TASKS →
• 1. From the oyster-planting article, copy out word for word the part that opens with the words containing "Watson said the" and closes with "is also helping.".
• 2. According to the oyster-planting article, what does the bay agreement call for regarding the bay's oyster population?

EXCERPTED PASSAGE →
Rain; heavy at times, with cool temperatures and wind out of the northeast. Perfect weather for planting oysters, says fisheries biologist Stanley C. Tomaszewski of the Department of Natural Resources. "If it's a sunny day, they dry out, and you lose some."
So Big Lou, a DNR tugboat, pushed an 80-foot barge loaded with a million or so juvenile oysters clinging to old shells through the inlet at Sandy Point State Park yesterday and turned north on the Chesapeake Bay, headed for a newly resurrected oyster bay off Dobbins Island near the mouth of the Magothy River. There, a crew of eight would slice open net bags and drop the shells overboard with assembly-line precision, hoping to jump-start a long-dead oyster bar as part of a bayside oyster restoration program.
The 4-acre bar off Dobbins Island is the first of four that DNR crews will plant this summer. DNR plans to drop 4 million to 5 million spat on this bar and a million each on bars in the Potomac and upper Patuxent rivers, said Tomaszewski, manager of the state's aquaculture center at Piney Point in St. Mary's County.
Oysters, which feed on the algae that block sunlight to essential underwater grasses and filter pollutants from the water, are at the heart of Chesapeake Bay restoration efforts. The bay agreement, signed last month by the governors of Maryland, Pennsylvania and Virginia, Environmental Protection Agency Administrator Carol M. Browner and the mayor of Washington, D.C., calls for increasing the bay's oyster population tenfold by 2010.
"Oysters can restore the bay better than we can," said Carolyn Watson, an assistant DNR secretary. "We can jump-start a bar with this brood stock and hope that it gets to the point that we put ourselves out of business."
Oysters were once so plentiful in the bay that the earliest European explorers warned of running their ships aground on reefs of shells.
Landings, once about 24 million bushels a year, have been ravaged by overharvesting and disease, falling to a low of 79,618 bushels in the 1993-1994 season. The figures have rebounded partly because of restoration. Maryland has appropriated $25 million for the project over 10 years.
Watson said the state uses that money to leverage more money from the federal government and organizations such as the Chesapeake Bay Foundation. The Army Corps of Engineers is also helping.

Pixel coordinate grounding data →
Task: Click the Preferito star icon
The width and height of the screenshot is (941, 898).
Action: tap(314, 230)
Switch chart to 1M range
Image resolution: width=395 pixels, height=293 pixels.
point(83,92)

RESPONSE LIST →
• 1.
Watson said the state uses that money to leverage more money from the federal government and organizations such as the Chesapeake Bay Foundation. The Army Corps of Engineers is also helping.

• 2. Increasing it tenfold by 2010.